[Stored dataset items]
>> BEGIN

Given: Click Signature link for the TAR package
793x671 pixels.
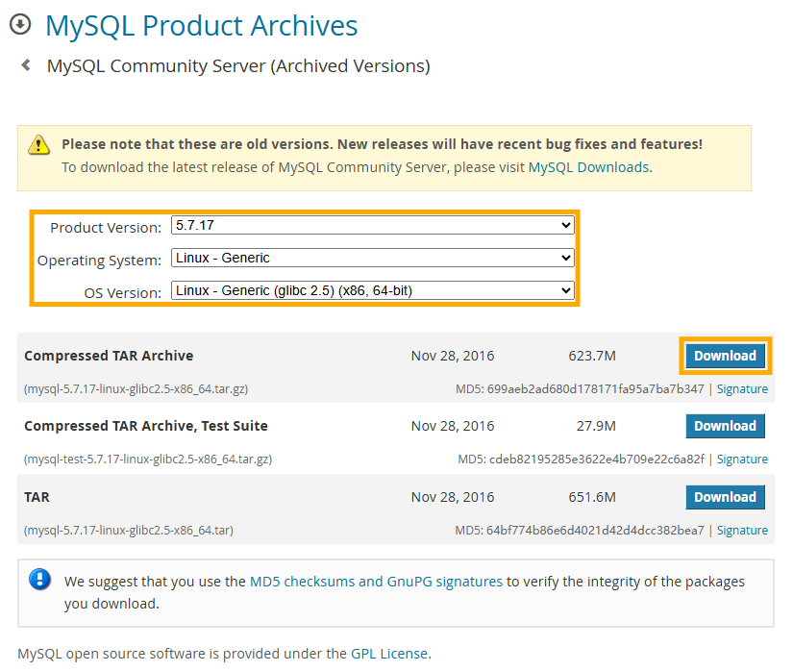Looking at the screenshot, I should (x=742, y=530).
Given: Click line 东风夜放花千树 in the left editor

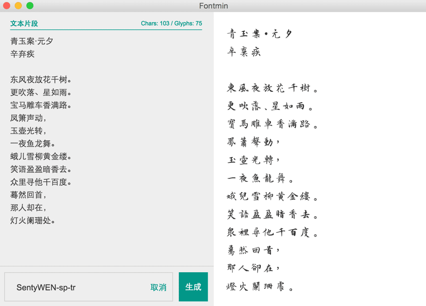Looking at the screenshot, I should pos(41,80).
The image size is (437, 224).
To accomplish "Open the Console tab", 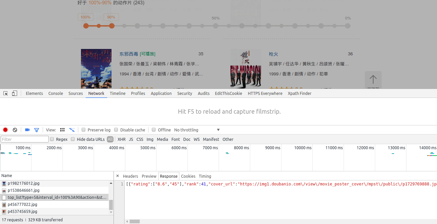I will tap(55, 94).
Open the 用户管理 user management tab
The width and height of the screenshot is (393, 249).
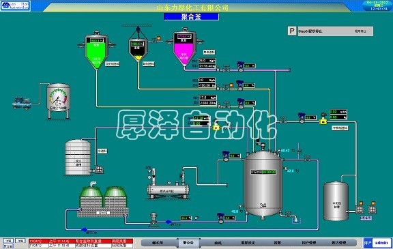[309, 243]
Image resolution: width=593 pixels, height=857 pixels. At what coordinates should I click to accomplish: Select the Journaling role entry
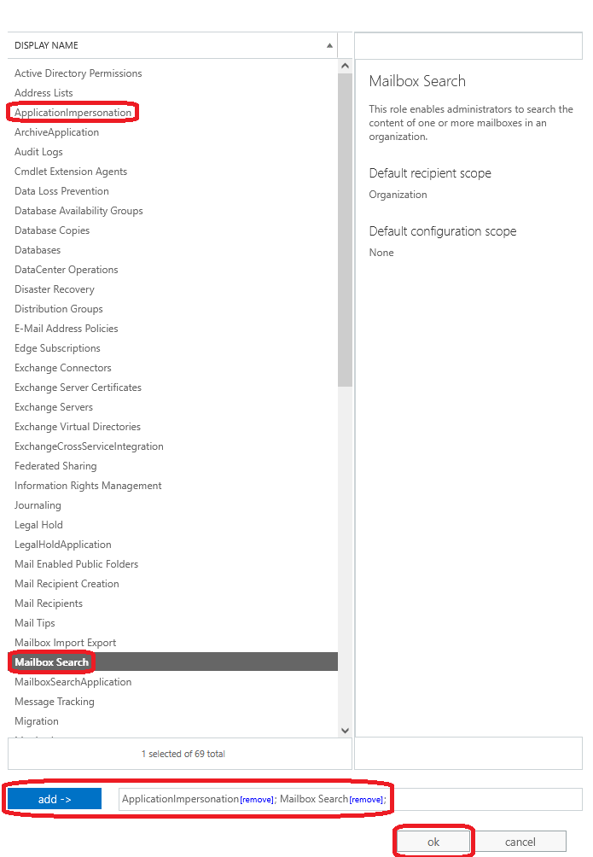click(38, 505)
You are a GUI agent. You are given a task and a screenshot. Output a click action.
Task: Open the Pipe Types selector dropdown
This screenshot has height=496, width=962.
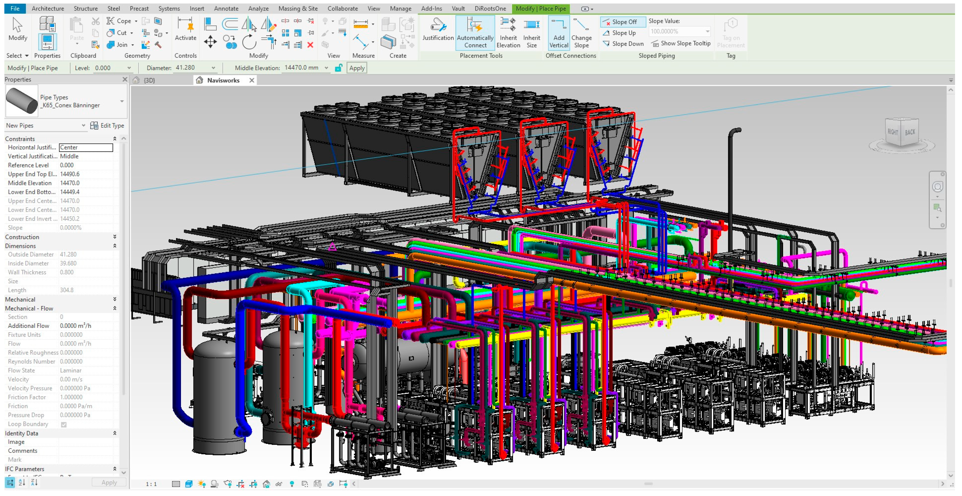(x=122, y=101)
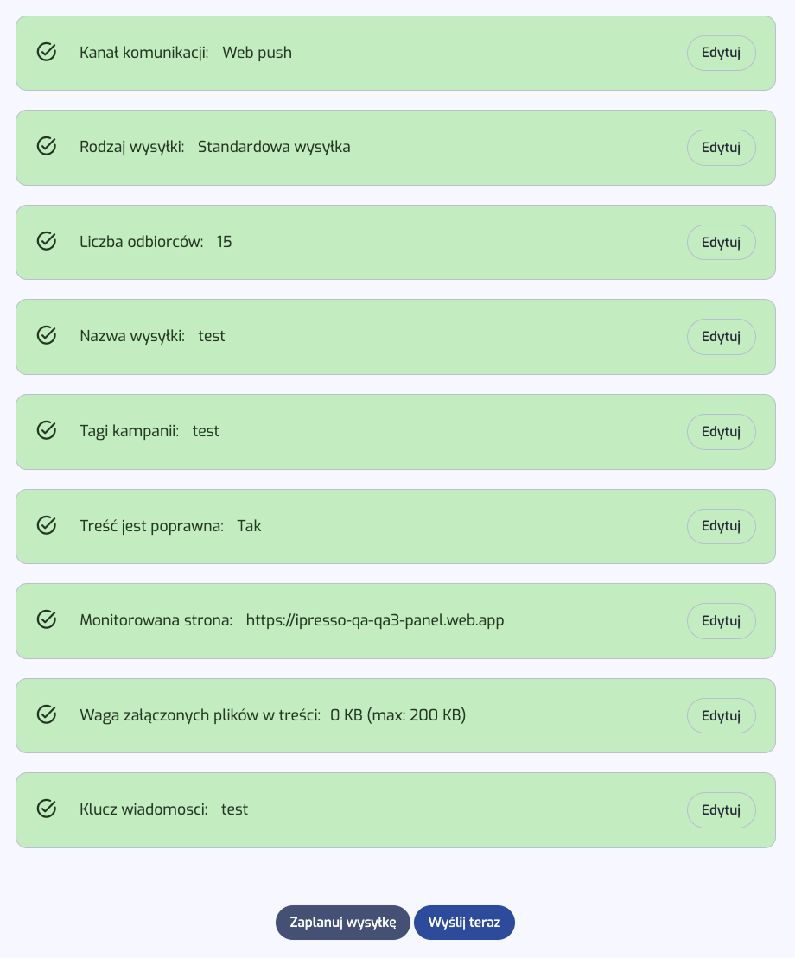Open Edytuj for Nazwa wysyłki
The image size is (795, 958).
click(x=721, y=337)
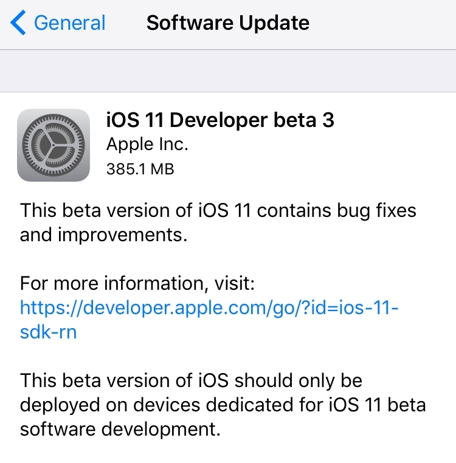This screenshot has height=463, width=456.
Task: Tap the Settings gear update icon
Action: pyautogui.click(x=54, y=145)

>> END

YOUR OBJECTIVE: Copy the lines word for word, starting at the line that contains "Image resolution: width=593" and ending at the last line. Leave out the pictures.

EXERCISE RESULT:
Image resolution: width=593 pixels, height=857 pixels. At what coordinates should I click to accomplish: Select the Journaling role entry
click(38, 505)
You are a GUI agent. You are given a task and a screenshot. Output a click action.
Task: Open the Pipe Types selector dropdown
This screenshot has height=496, width=962.
(x=122, y=101)
Open Edytuj for Nazwa wysyłki
The image size is (795, 958).
click(x=721, y=337)
This screenshot has height=463, width=456.
Task: Tap the Settings gear update icon
Action: pyautogui.click(x=54, y=145)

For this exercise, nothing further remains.